2011年2月15日火曜日

路面電車にて (2)

 純子は向かい側の誰も座っていない座席越しに薄暗い外の景色を眺めていた。電車が的場町や稲荷町の電停で停車すると、青年がゲーム機のボタンを押すカチカチという音だけが車内に響いた。乗降者のためにドアが開く度に手の先の方に冷気を感じたが、純子は毎日繰り返されるこの状況に慣れていた。
 「純ちゃんじゃねぇか。元気にしょーるんか」八丁堀の電停でなじみの老人が乗車してきた。「おはよう巧さん。寒いよ。今日は。」「あんたがそこに座っとるからじゃろうが。もっと真ん中に寄れや。」「そうかなぁ。」純子は横に伸びた座席の丁度中央に場所を移しながら、この老人は今日も矍鑠としていると思った。老人は両手をポケットに突っ込んで大きなあくびをした。
 「また今月も通院なんか。」「そうじゃ。毎月行っとるんよ。検査じゃって。」「大変じゃのぉ。」「あんたも海田よりもっと向こうから毎朝電車に乗って来よんじゃろ。ようやるな。」「うちは仕事じゃけ。でもこんな朝早うに起きるんは大変じゃろ。仕事でも無いのに。」「いやいや。わしはの、朝から焼酎を開けて来ようるんよ。」「朝から何しようるんよ、あんたは。アル中じゃねぇか。」「いやいやわしは毎朝1本は開けとるけど何もないんよ。きゅーっとしてなあ。」「アル中じぇねえか。」「ならんならん。全然ならんで純ちゃん。アル中とかになったことがねぇんよ。」巧が声を立てて笑った。

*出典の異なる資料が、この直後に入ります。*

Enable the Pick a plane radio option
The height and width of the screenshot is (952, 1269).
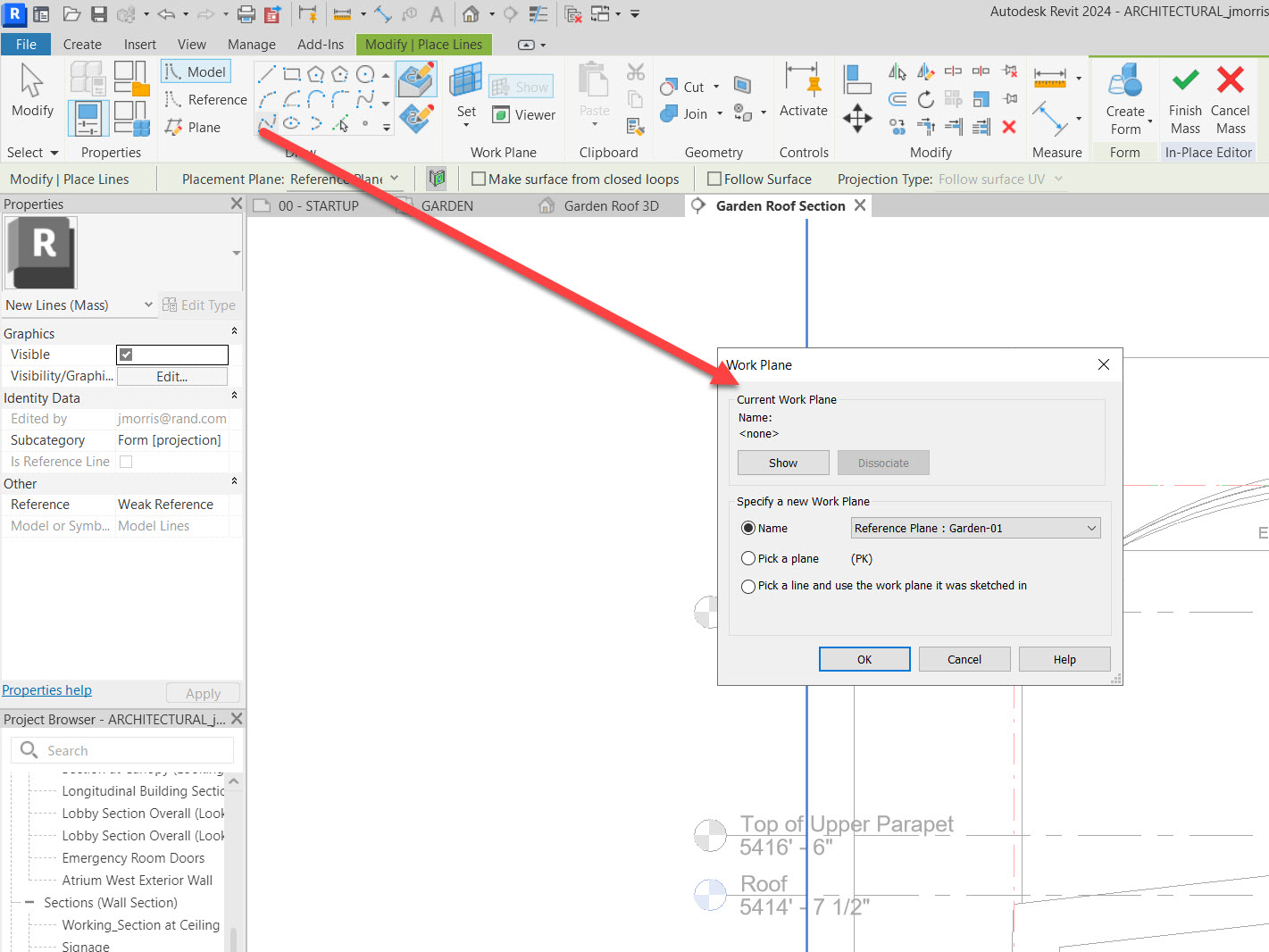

 純子はこの笑ったときにくっきり若々しいえくぼができる老人のことを好いていた。裏表が無い人だと思っていた。このところどころに染みのできた老人の頬に小さな窪みのような穴ができるのが好きだった。「あんたこの飴食ったことあるんか。」巧が赤い飴玉を差し出してきた。「何よ、それ。」「わしが子供の頃からこれあった奴でなぁ、ずっと舐めとるんよ。」「いらんよ。」「そうかぁ。」巧は飴をほうばり、口をすぼめた。
 「わしが小さかった頃はなぁ、まだこの辺は何も無かったで。アメリカの爆弾で焼かれてから皆掘っ立て小屋みたいなようところによう分からんまま住んどってなあ。これからどうすりゃあって、毎日言っとったで。」巧は鼻の横をさすった。「聞いたことあるわ。そんな小屋で暮らしとった人がいっぱいおったって。でも広島も大分変わったよ。あたしが来るようになってから。」「純ちゃんはずっと広島じゃないんか。」「いや。中学ん時にうちの親が別れよってからなぁ。それからお母さんの実家がある海田に来たんよ。高校も広島じゃった。」「いや、あんた広島の言葉話すけぇ広島の生まれかと思っとったけどなぁ。」「そうかぁ。京都よ。生まれは。」「ほんまかぁ。全然似合わんのになぁ。ほんまに似合わんわ。」「知らんが。」
 「仕事はいつまでやりょうるんな。」「うん~8時ぐらいから夜は9時までじゃな。」「一日じゃが。大変じゃなあ。何かする時間あるんか。そんなんで。」「いや帰ったらすぐ寝るんよ。疲れとるし、明日も早いけぇの。」「大変じゃなぁ。あんたも。」「あはは。仕事じゃけぇな。」